"Did you know the tree owl can turn its head 270 degrees?" was the CBS trivia question last week in an apparent synopsis of its report on Israel's agreeing to George W. Bush's road map. Bush emphasizes the "W" in interviews with the Arab press, perhaps to hint that he's a new, more determined version of his father, who was also president.
CBS didn't claim that Ariel Sharon's policies bore any resemblance to the qualities of the North American bird with the large ears that look like horns. Of course there's no connection - they just like to spice up their news with such things.
Since Thursday, September 28, 2000, when the then fading Knesset member Ariel Sharon set foot on Temple Mount, a lethal 32-month war has been raging. Another week, another month, and if indeed a lengthy lull is achieved, this war could also finally have a name - the thousand-day war. This would be like the war of attrition along the Suez, with Sharon as Southern Command general, which ended with a cease-fire that began with three months but lasted three years.
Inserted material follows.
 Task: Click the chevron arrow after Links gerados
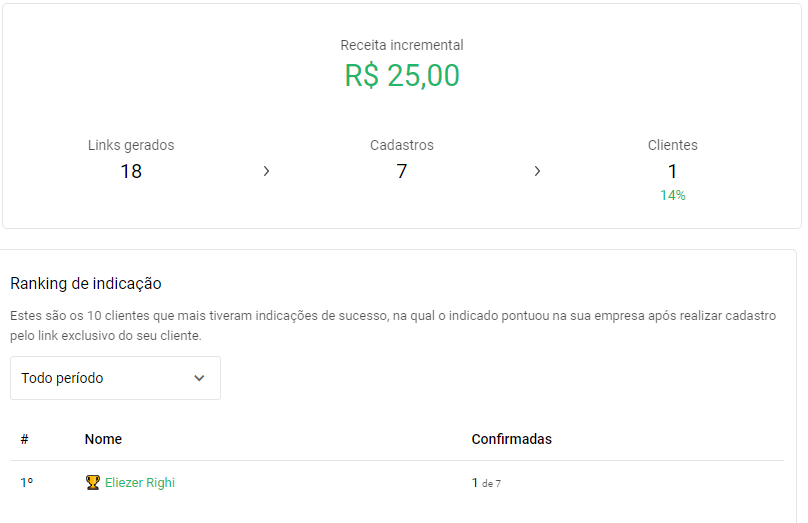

Sharonologists swear his new policy reflects a real decision, made from the necessity of logic and in an emotional storm. As evidence, Sharon is now telling everyone he tried to tell Amram Mitzna the day after the Knesset elections.
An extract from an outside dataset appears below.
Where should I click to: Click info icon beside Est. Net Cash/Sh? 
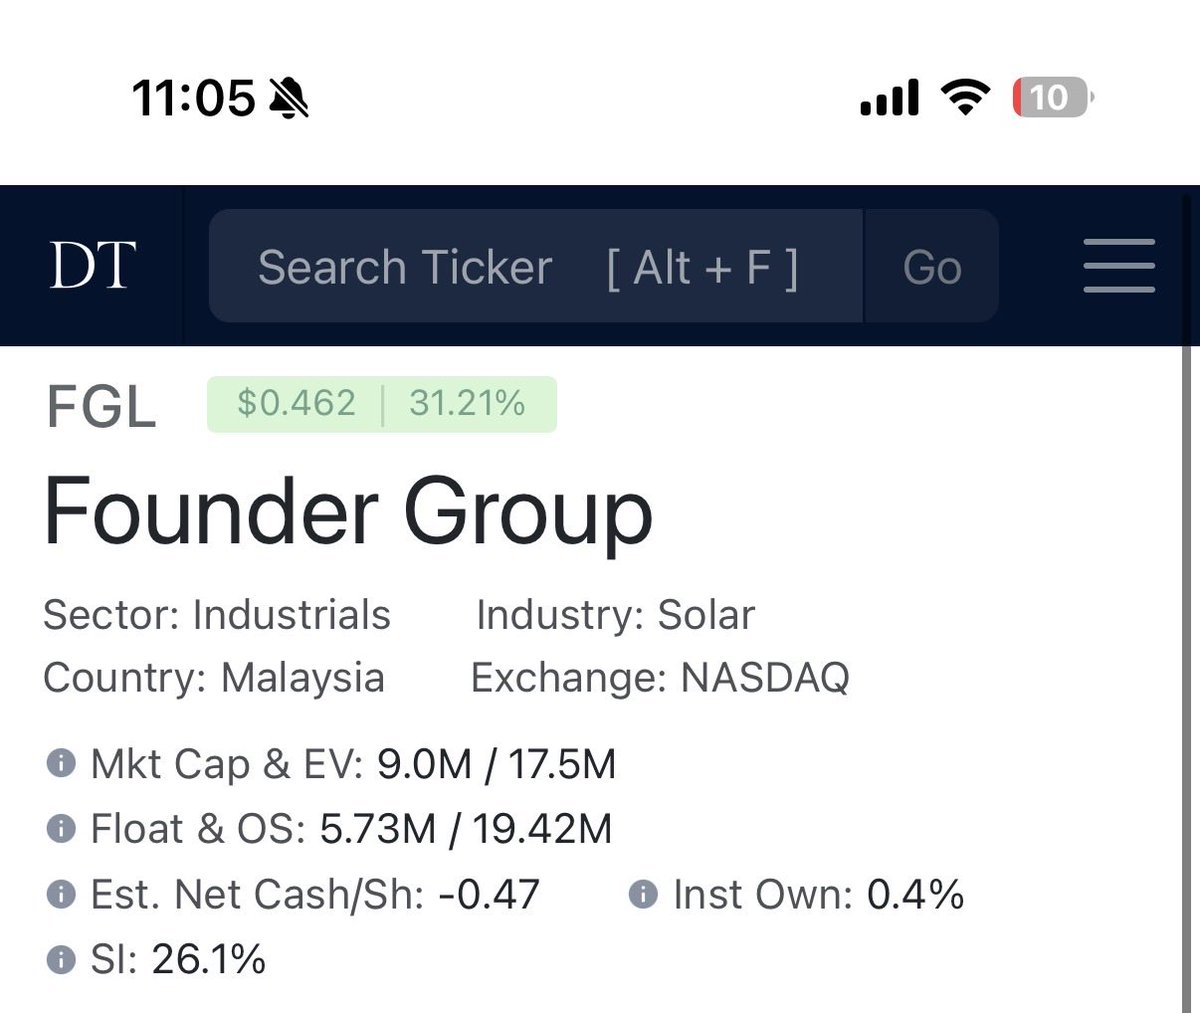(61, 894)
As expected, Mitzna chose not to believe him and to decline the Defense Ministry portfolio. Since last summer, Mitzna's moves, in addition to his personal evaporation, has caused Labor's resignation from the government, and hasty elections in which it was smashed and Sharon proved that it was not necessary for peace. If Mitzna had not popped up in Haifa to challenge Benjamin Ben-Eliezer with registered Peace Now party members who didn't bother to go back to the polls to vote for his party for the Knesset, the elections would have been, as planned, in another five months. The credit for Sharon's newfound moderation would have been partially granted to the restraining influence of Shimon Peres and Ben-Eliezer.
Sharon has never had and doesn't have a line - just points, which afterward are formed into a line. He always recites "no" to the Palestinians, "yes" to the Americans, and "maybe" to the center, whether in its old form Labor or in its current incarnation, Shinui. He does not initiate, only blocks, and the suddenly slandered occupation in his mouth is only the verbal braying of a ram against rivals.
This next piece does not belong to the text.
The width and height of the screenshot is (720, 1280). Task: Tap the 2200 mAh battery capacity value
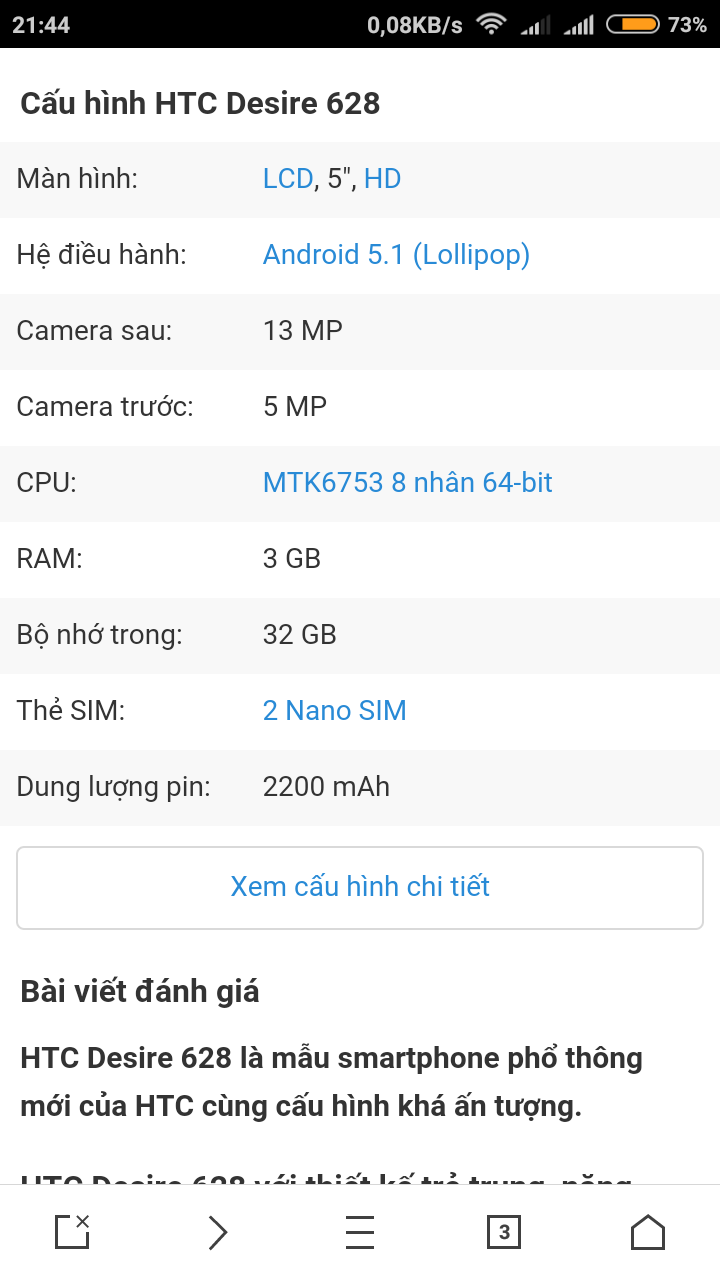coord(326,787)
If he was so disgusted by controlling others, control that does not matter how many are controlled or their readiness to bear arms against occupiers, he would admit there's no difference in principle between Gaza and the West Bank to East Jerusalem and the Golan Heights.
Sharon is now going through what Maj. Gen. Amos Gilad predicted, not entirely successfully, would be Saddam Hussein's fate - his back is to the wall. Two groups, the Bush entourage and the Israeli police, will be asking him to answer some tough questions - Bush about the future, the police about the past.
Bush will demand to know what Sharon will do, and the police will want to know why he allegedly did what they have found out he has done. A cautious investor would not put his money on the chances of Sharon being around as prime minister in 2004.
In the thousand-day war, if things don't go wrong and it turns into the two thousand-day war, there were four major players - Yasser Arafat, Osama bin Laden, Saddam Hussein and George W. Bush. If not for the first three, the fourth would have long since been pressuring Sharon, who was and remains a bully - powerful against Arafat, weak against Bush.
Twenty years late, Sharon joins his partner-deposer from the Kahan Commission Report, Menachem Begin, in a political version of Begin's saying: "I can't go on."